Tuesday, January 2, 2018

Top Ten Albums of 2017 (SPIN)

SPIN is a good magazine for music nerds, not quite as fartsniffingly obnoxious as Pitchfork, but definitely more current and grimy than Rolling Stone (who probably put U2 as their 1st, 3rd, and 4th best albums of the year).  When I was in high school I had a subscription to the paper magazine for Spin and really enjoyed it.  I wonder if they even publish a physical magazine anymore...

So, they did a top 50 albums of the year thing, which you can see in total here, but I am only going to discuss the top ten.




10.  Moses Sumney - Aromanticism.
Reminds me of the Thundercat album, except without all the amazing bass-work, kind of ambient R&B built on falsettos and harmonies.  Nice enough, but not really my type of music.  According to the SPIN review, aromanticism is the inability to reciprocate romantic feelings.  Which is depressing as hell.  Welcome to 2017!

9. Julie Byrne - Not Even Happiness.
Oh, hey, that is flipping beautiful.  This is richly lovely folky beauty.  Very spare, very chilled, but straight up beautiful.  I've just restarted it for the fifth time, seriously nice.

8. Paramore - After Laughter.
This is a good album.  I liked it when I listened to it a while back.  But top ten for the year?  Nah.

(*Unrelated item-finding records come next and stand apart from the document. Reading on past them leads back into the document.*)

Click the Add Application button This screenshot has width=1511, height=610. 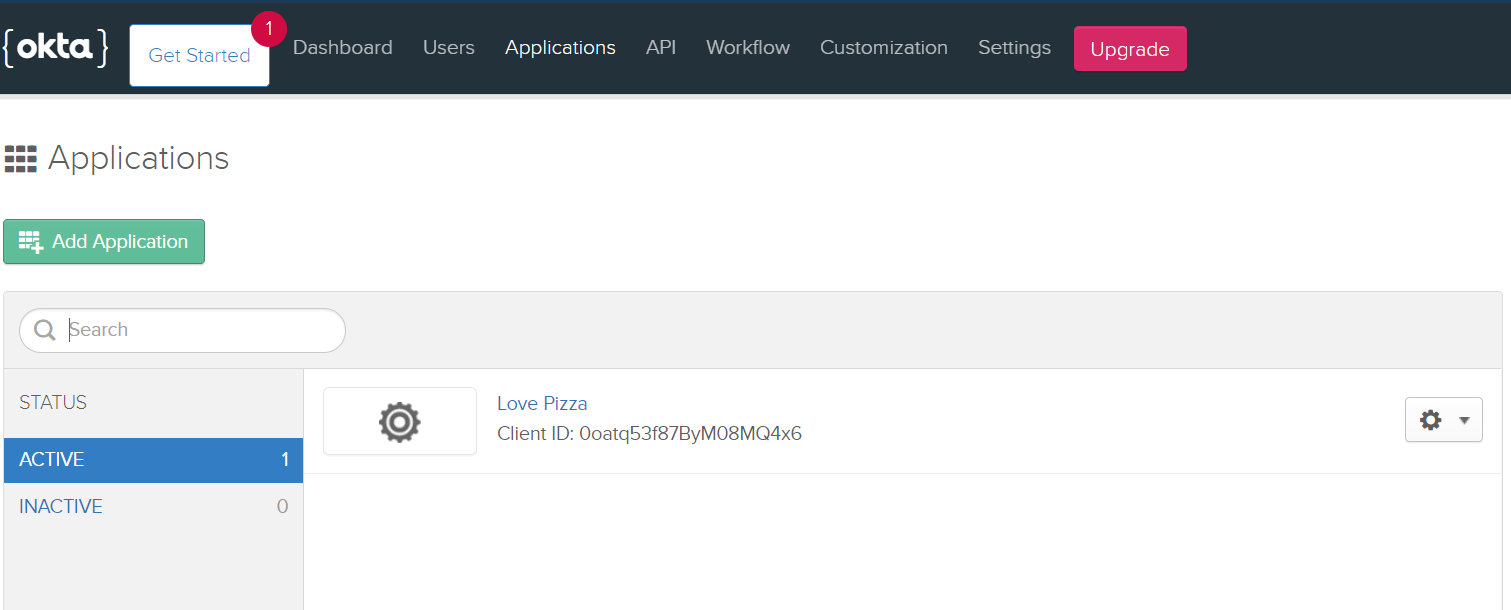click(104, 242)
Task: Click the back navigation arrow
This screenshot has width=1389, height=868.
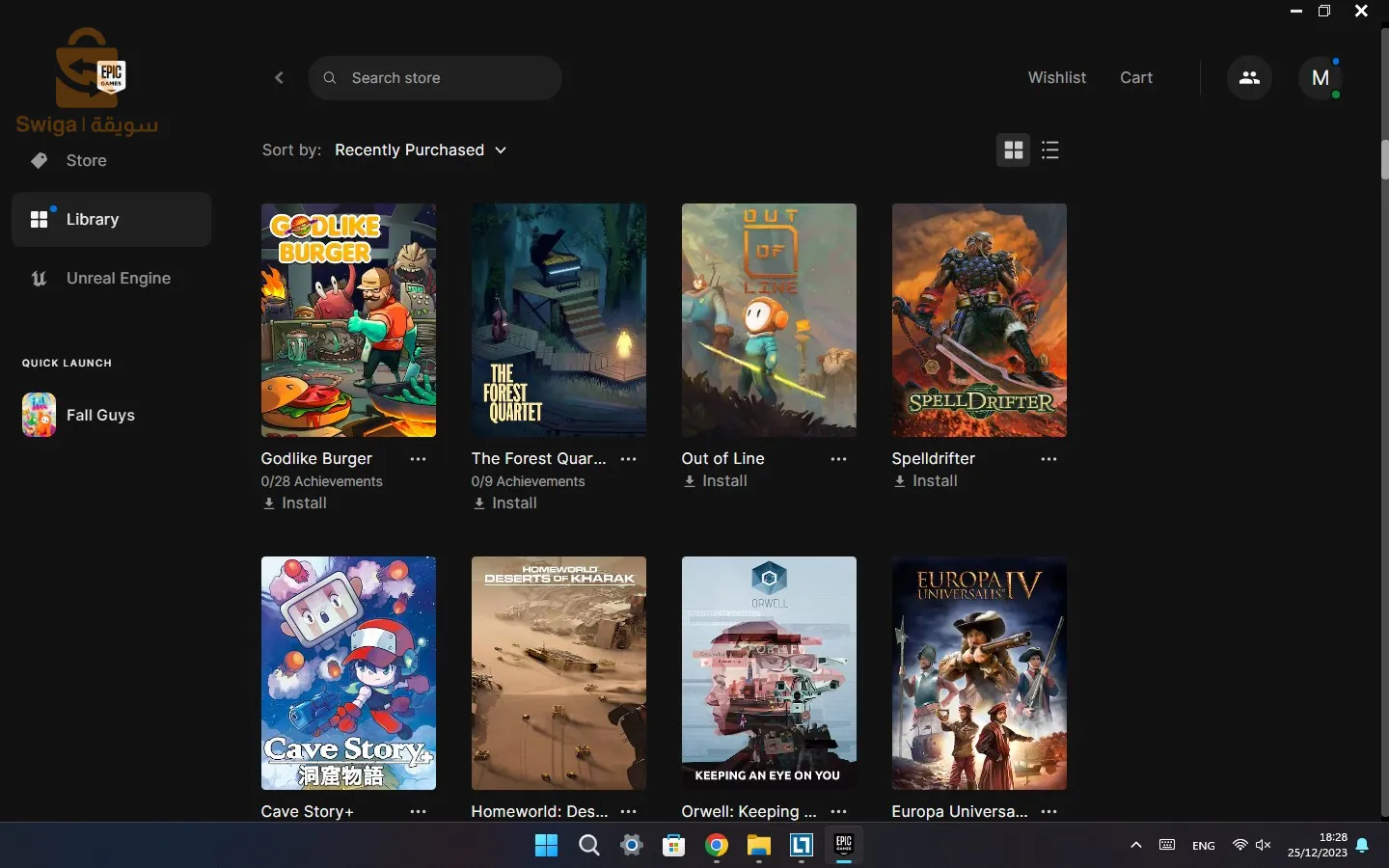Action: 279,78

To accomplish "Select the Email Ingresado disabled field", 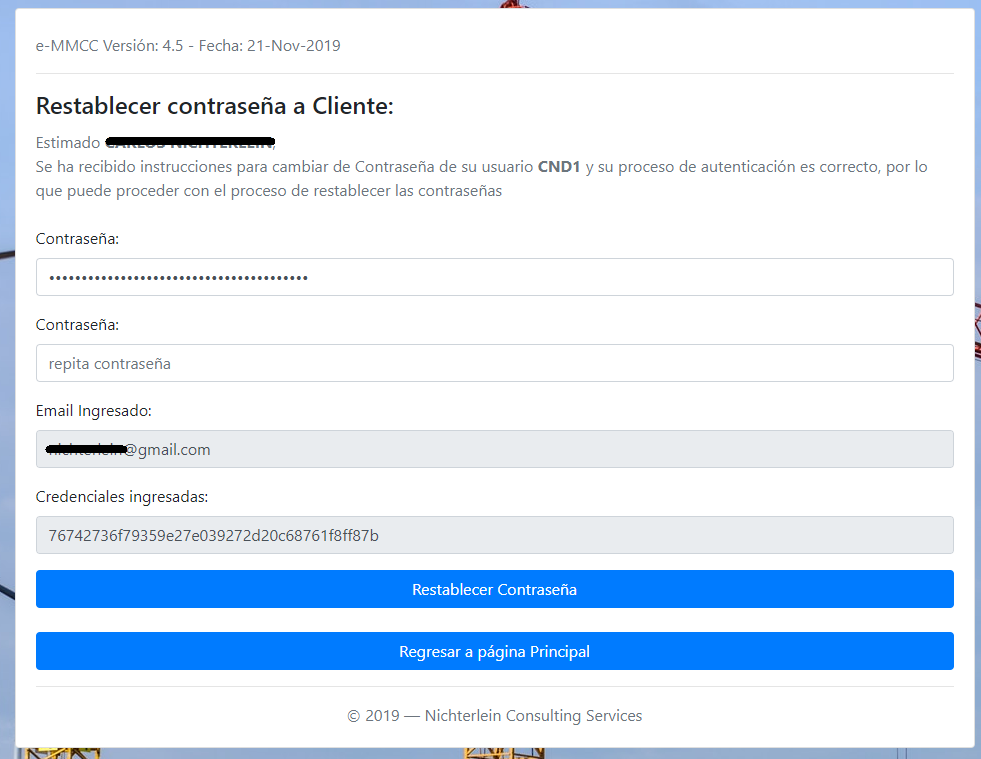I will [494, 449].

7. Alice Coltrane - World Spirituality Classics 1: The Ecstatic Music of Alice Coltrane Turiyasangitananda.
I mean, come the hell on, man.  You are really picking an album of weird chanting shit to be the #7 album of the year?  The review describes this as "mixing traditional Vedic chant with the gospel of her Detroit upbringing and the ostensibly secular jazz she’d been making in the previous decades."  I guess if you are in to monk tunes, then this is the jam.  But for the 99.99% of the world who isn't, then WTF.  And these tunes are looooooooong.  The album is only an hour long, but each song feels like it somehow takes three hours to complete.

6. Jlin - Black Origami.

I just gave this one a shot, and I guess it is kind of cool, but also WTF?  This style of music is apparently called "footwork," which is apparently frenetically-paced electronic sounds and beats going crazy on your ears.  Aspects of world music in here, but no real lyrics, and no real dance-able-ness in the electronics.  Kind of stressful.  I don't get it.  I've been really hoping that this album would end for a while now.  The SPIN writer said this is the most satisfying thing since some old Aphex Twin album, and I can't listen to Aphex Twin, so there you have it.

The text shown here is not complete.